## Your tasks
1: Answer these questions about the court opinion:
(a) On what date was the case argued?
(b) Who was the lawyer for the appellants?
(c) How many special defenses did the defendants raise?
2: Rewrite the court opinion between "The defendants raised" and "right of way.", inclusive, putting "affirmative defenses" in place of "special defenses".

** Begin Document excerpt **

Opinion
(2279)
Argued November 8, 1983
Decision released December 27, 1983
Action to quiet title, brought to the Superior Court in the judicial district of New London and tried to the court, Noren, J.; judgment for the plaintiffs from which the defendants appealed. No error.
John F. Merchant, for the appellants (defendants). Glenn M. Gordon, for the appellees (plaintiffs).
This is an action to quiet title. The defendants appeal from the judgment of the trial court which quieted title in the plaintiffs. The court found that the plaintiffs had record title to the land in dispute and that the defendants had not acquired title to it by adverse possession.
The plaintiffs also sought damages and a permanent injunction to prohibit the defendants from entering the plaintiffs' land and from removing trees from it. No evidence was presented as to damages or injunctive relief. The court, therefore, dissolved a prior temporary injunction and did not award damages.
This appeal, originally filed in the Supreme Court, was transferred to this court. Public Acts, Spec. Sess., June, 1983, No. 83-29, 2(c).
The defendants raised four special defenses. Issues arising out of the court's findings that three of the special defenses were not proved are deemed to have been abandoned because of the defendants' failure to brief them. Sturman v. Socha, 191 Conn. 1, 3 n. 2, 463 A.2d 527 (1983). Of the two issues briefed, only one is considered on appeal: whether the court erred in concluding that the defendants failed to prove ownership by adverse possession. The second issue briefed, whether the court's decision erroneously rendered the defendants' property landlocked, is also not considered because the defendants conceded at oral argument that the decision did give them access to their property by virtue of a right of way.

** End Document excerpt **
** Begin Records shown **

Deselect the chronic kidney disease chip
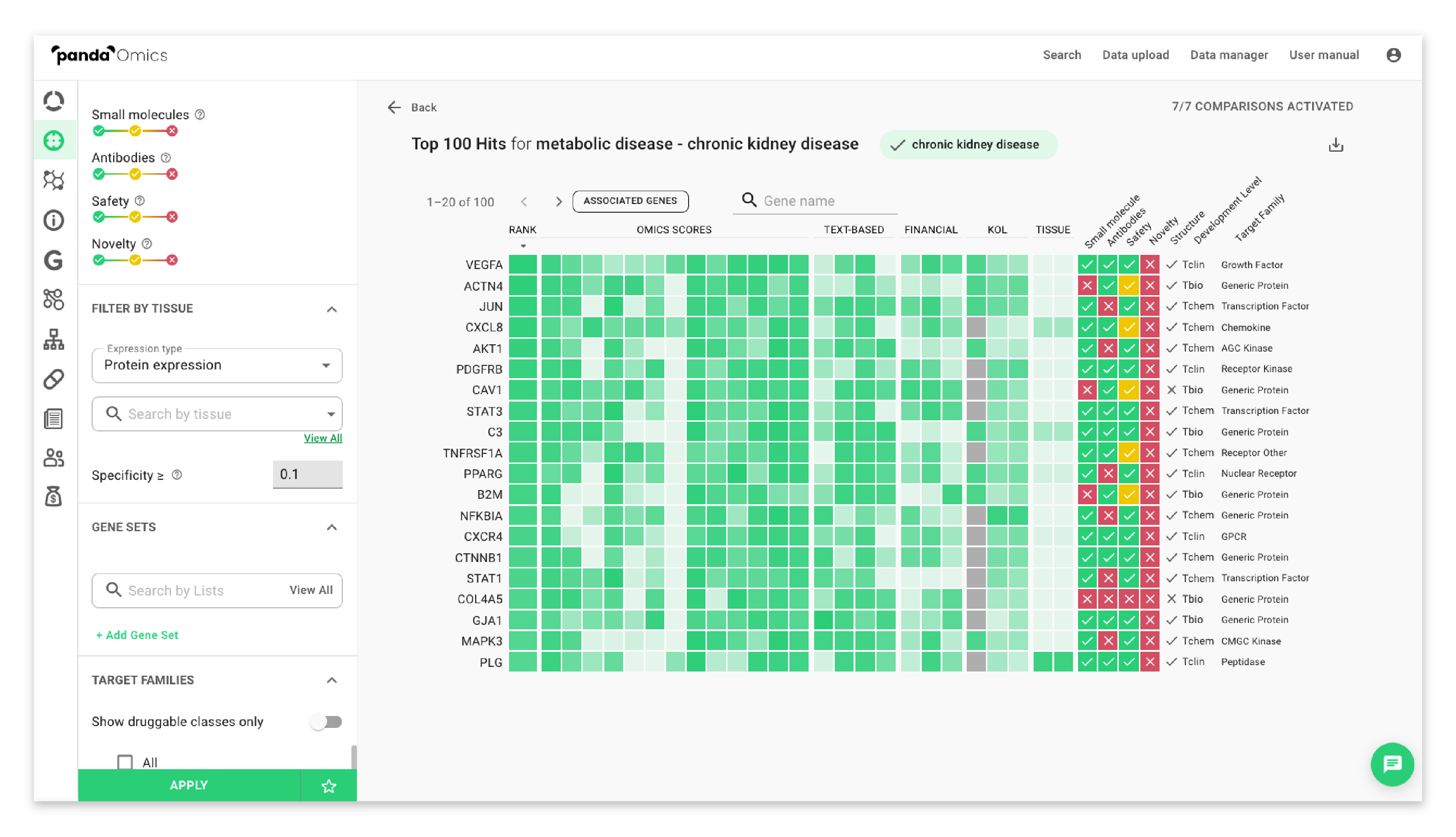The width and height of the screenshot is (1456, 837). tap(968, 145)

** End Records shown **
** Begin Records shown **

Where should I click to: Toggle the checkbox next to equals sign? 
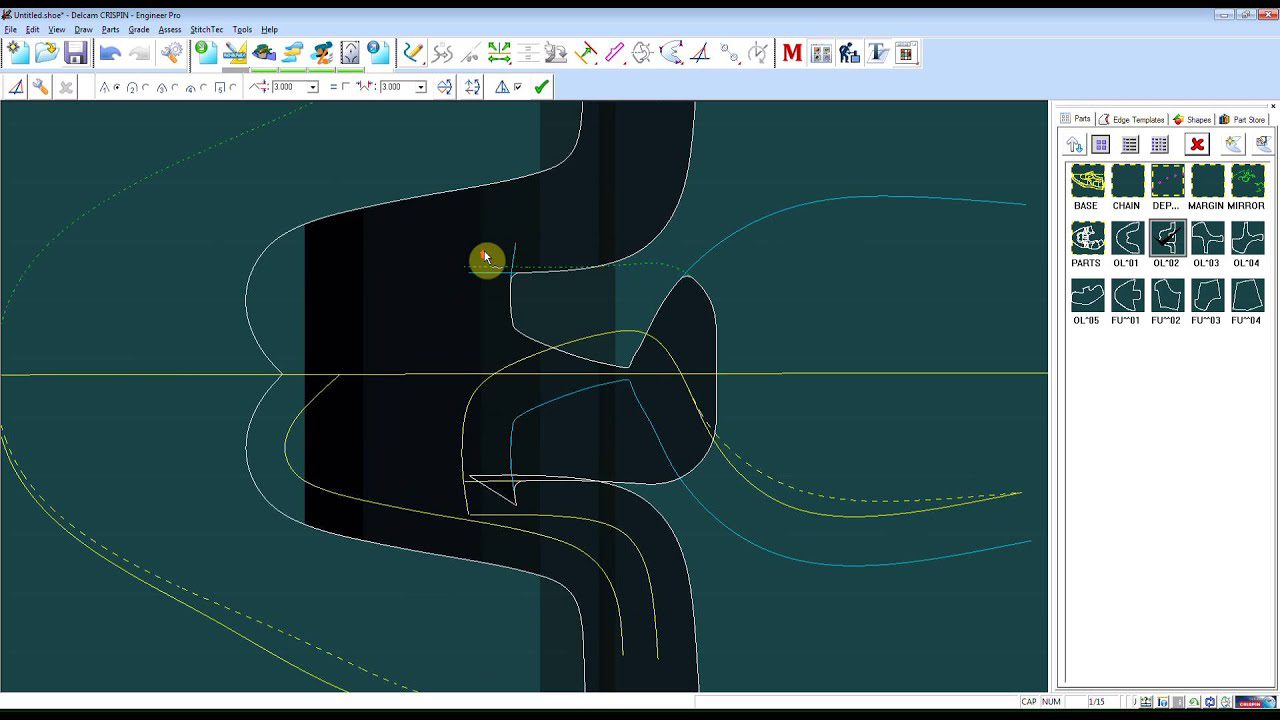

** End Records shown **
** Begin Records shown **

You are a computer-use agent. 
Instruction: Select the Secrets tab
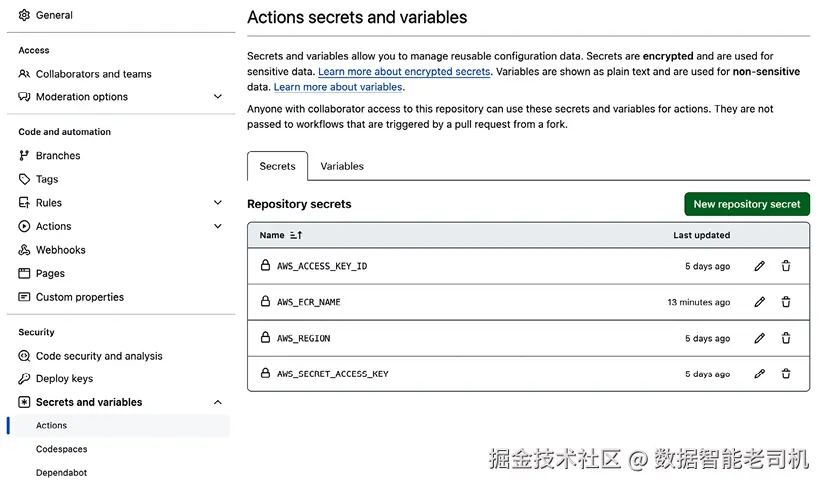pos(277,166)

** End Records shown **

## Written responses
1:
(a) November 8, 1983
(b) John F. Merchant
(c) Four

2:
The defendants raised four affirmative defenses. Issues arising out of the court's findings that three of the affirmative defenses were not proved are deemed to have been abandoned because of the defendants' failure to brief them. Sturman v. Socha, 191 Conn. 1, 3 n. 2, 463 A.2d 527 (1983). Of the two issues briefed, only one is considered on appeal: whether the court erred in concluding that the defendants failed to prove ownership by adverse possession. The second issue briefed, whether the court's decision erroneously rendered the defendants' property landlocked, is also not considered because the defendants conceded at oral argument that the decision did give them access to their property by virtue of a right of way.